A new ‘theatrical dining experience’ prompts a peckish Holly Williams to devise her ultimate cultural menu

It’s a necessity, a pleasure, and as key to art as it is to life. From sumptuous still lifes to signature dishes in cult TV, food sustains many of our great cultural works. It can persuade, romance or celebrate; it can nourish and comfort. And it can also be about sex and sinfulness, its sensual qualities used joyously or dangerously - think of revenge tragedies, from Seneca to Shakespeare to Peter Greenaway, that see enemies roasted or baked in pies ….

Meanwhile, there’s nothing like a joyously imagined  scoffing scene to whet your appetite; who didn’t reach for the Dairy Milk while reading Chocolat? The most sensory medium, in this respect, is theatre: the grub is right there to see, smell, hear … and in a new show at the Royal Court, to taste too.

Gastronauts is set in the theatre’s restaurant; audiences will eat while the play unfolds.
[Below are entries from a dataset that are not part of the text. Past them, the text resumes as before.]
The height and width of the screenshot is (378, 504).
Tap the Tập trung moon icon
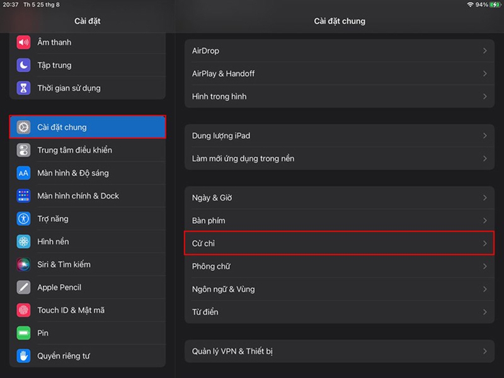coord(24,65)
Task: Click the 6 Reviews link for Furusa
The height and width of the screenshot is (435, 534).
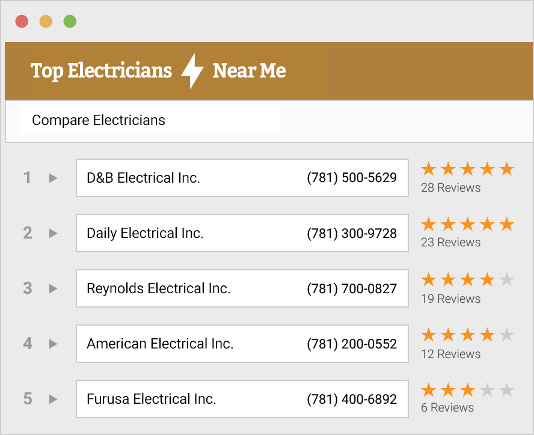Action: [x=447, y=407]
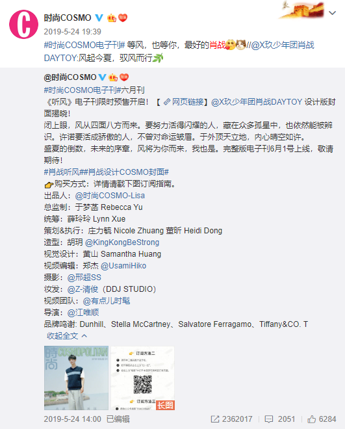The image size is (345, 429).
Task: Open the QR code long image thumbnail
Action: [x=143, y=378]
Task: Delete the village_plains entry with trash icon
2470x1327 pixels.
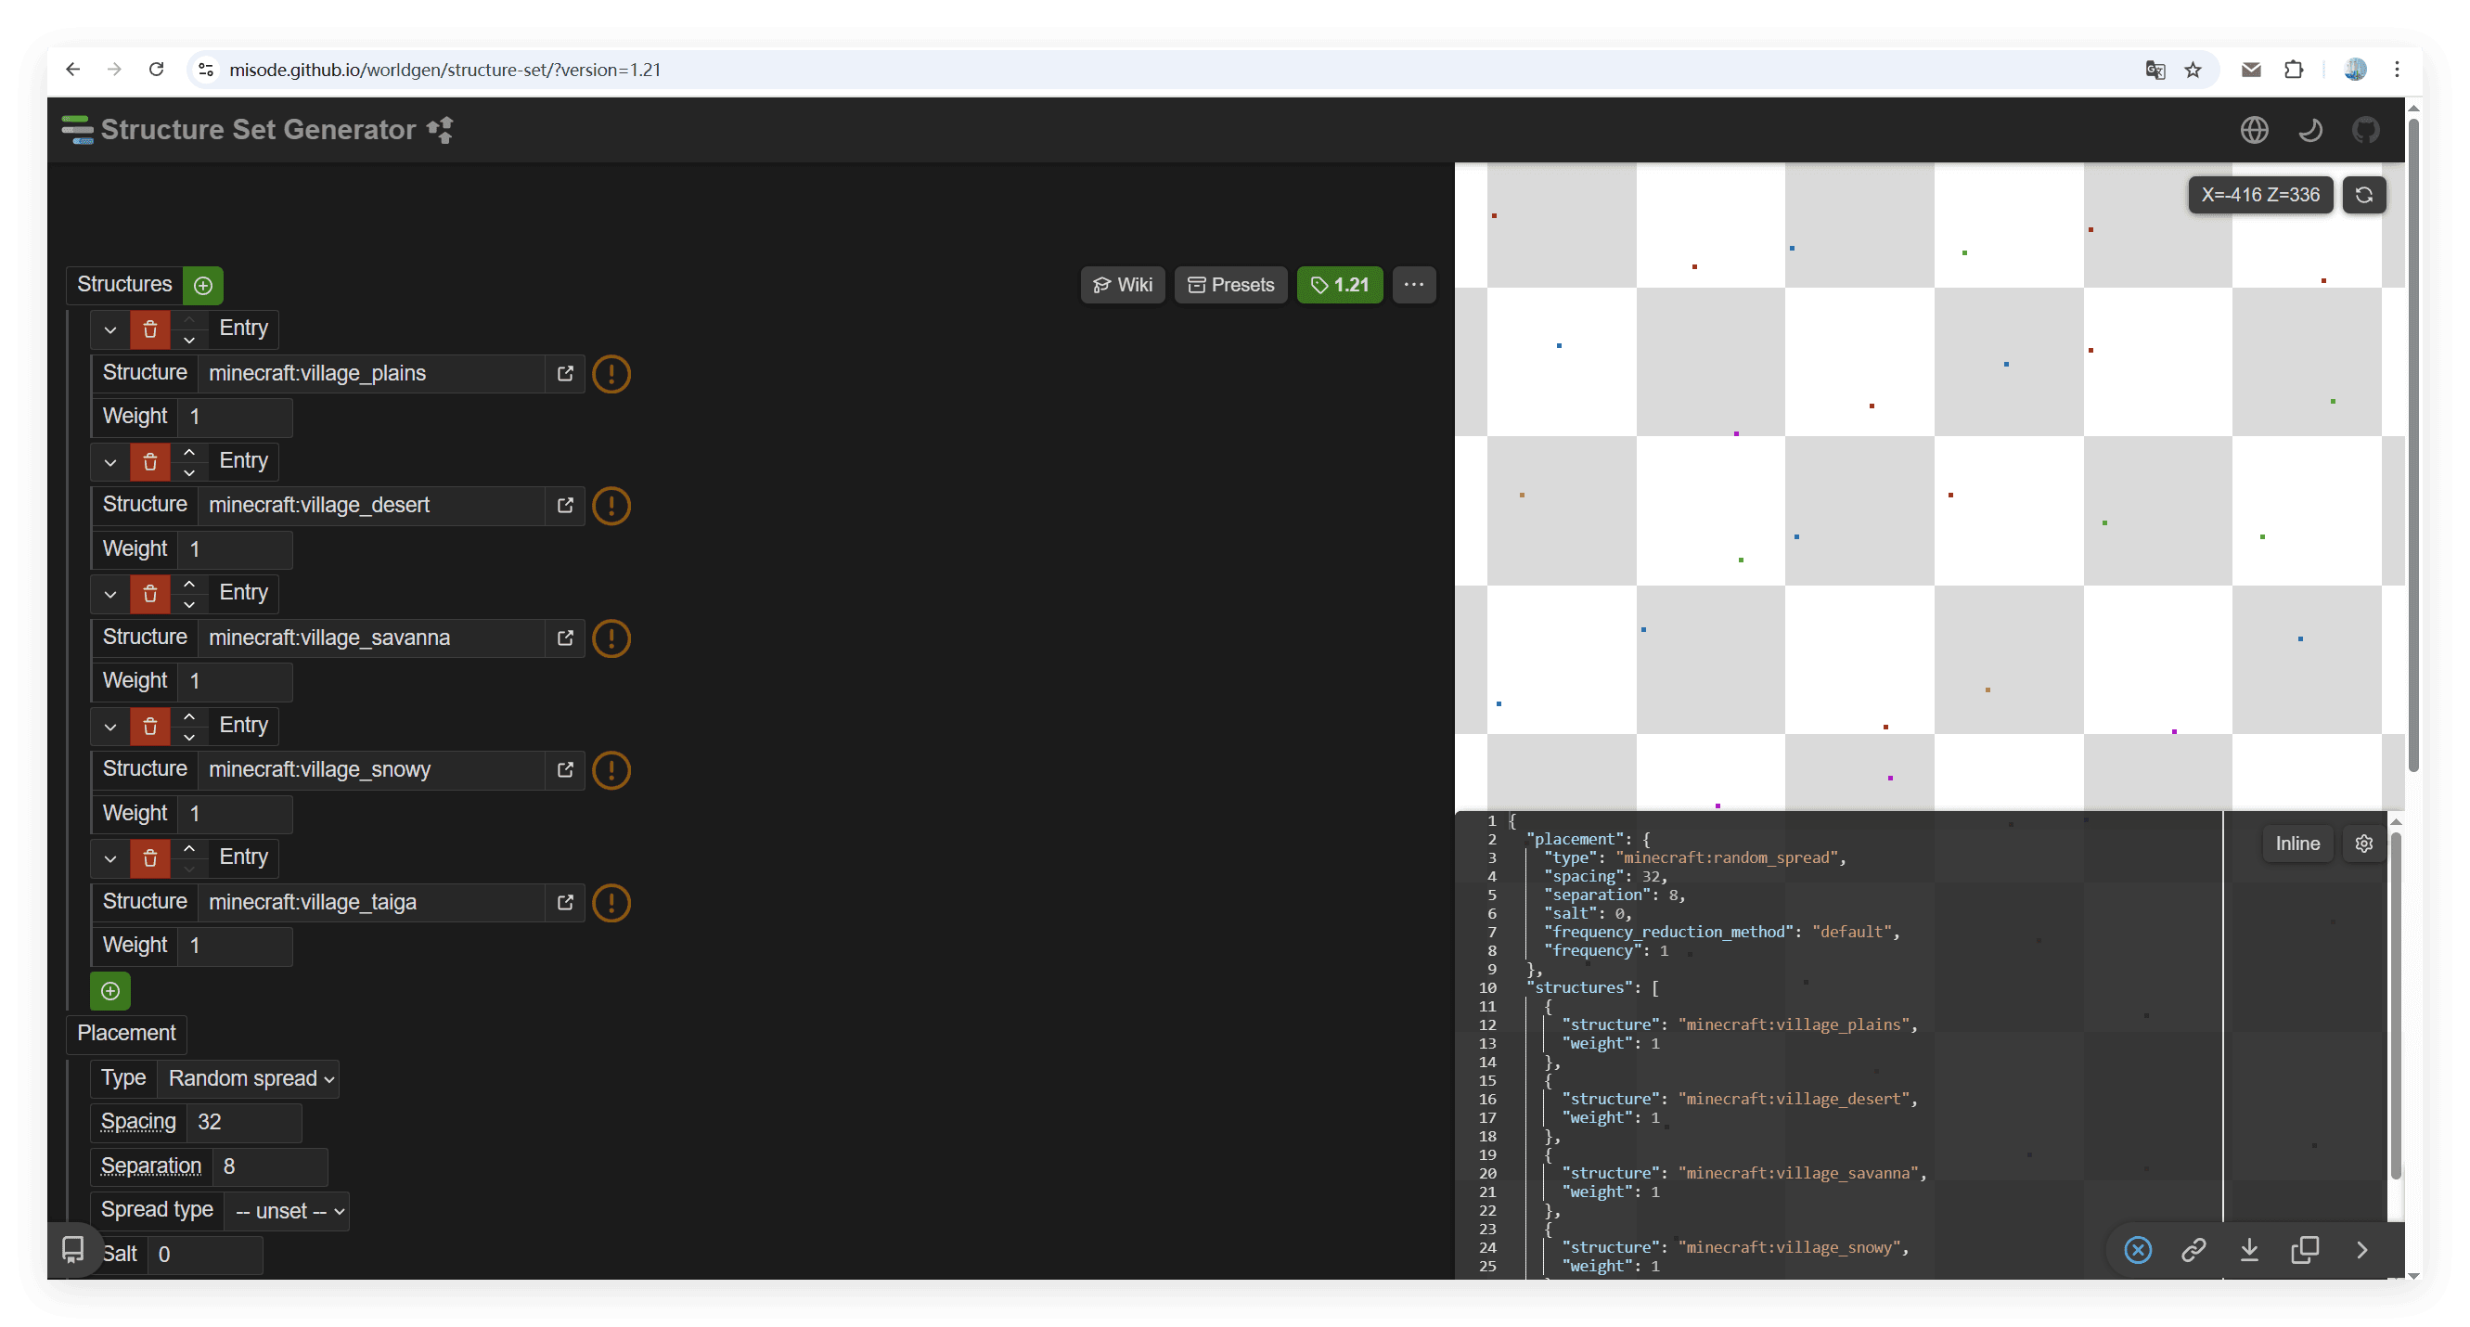Action: pyautogui.click(x=150, y=329)
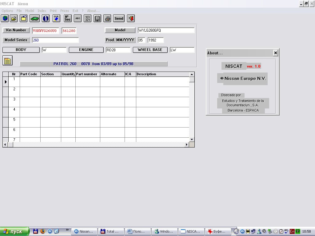Click the Vin Number button
The height and width of the screenshot is (236, 315).
16,30
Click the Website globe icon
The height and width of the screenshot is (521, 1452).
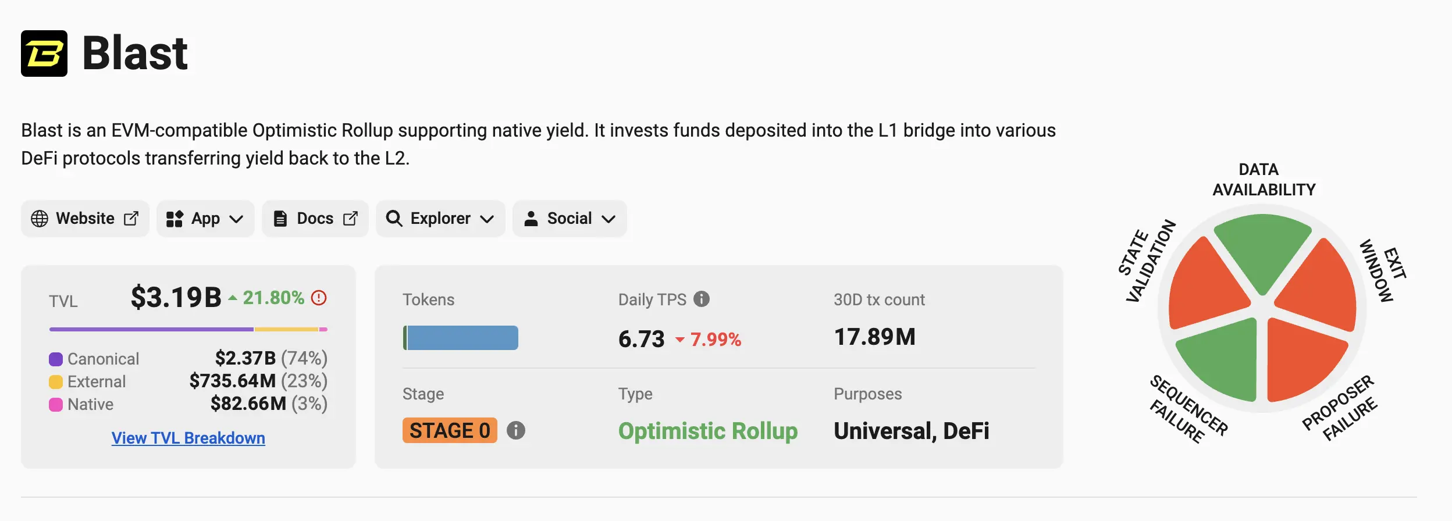pyautogui.click(x=40, y=219)
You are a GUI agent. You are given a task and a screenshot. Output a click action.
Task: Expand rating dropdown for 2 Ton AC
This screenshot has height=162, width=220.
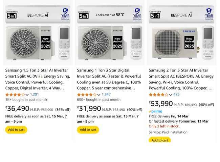pos(171,95)
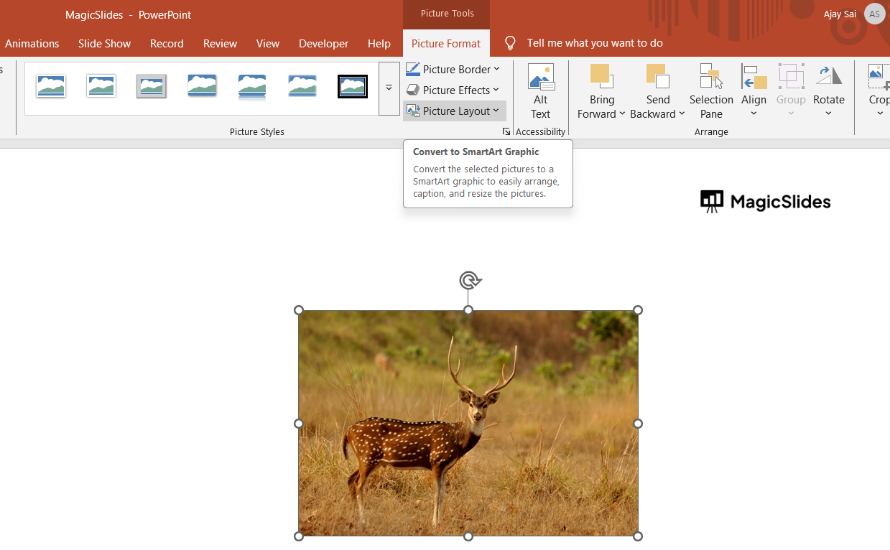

Playwright April De Angelis explains the two elements are completely entwined: “You’re eating the same food that’s part of the play. Food is always used at rituals: birthday parties, funerals – at life’s markers. And theatre uses those moments as well, so it’s been really interesting, to have those cross-fertilisations.”

But, of course, all the arts have their own fabulous foodie moments. And so, licking our lips as we go, we’ve drawn up our ultimate cultural menu – featuring those fictional dishes that we wish we could conjure into reality.


Minestrone Soup: 10CC’S ‘Life is a Minestrone’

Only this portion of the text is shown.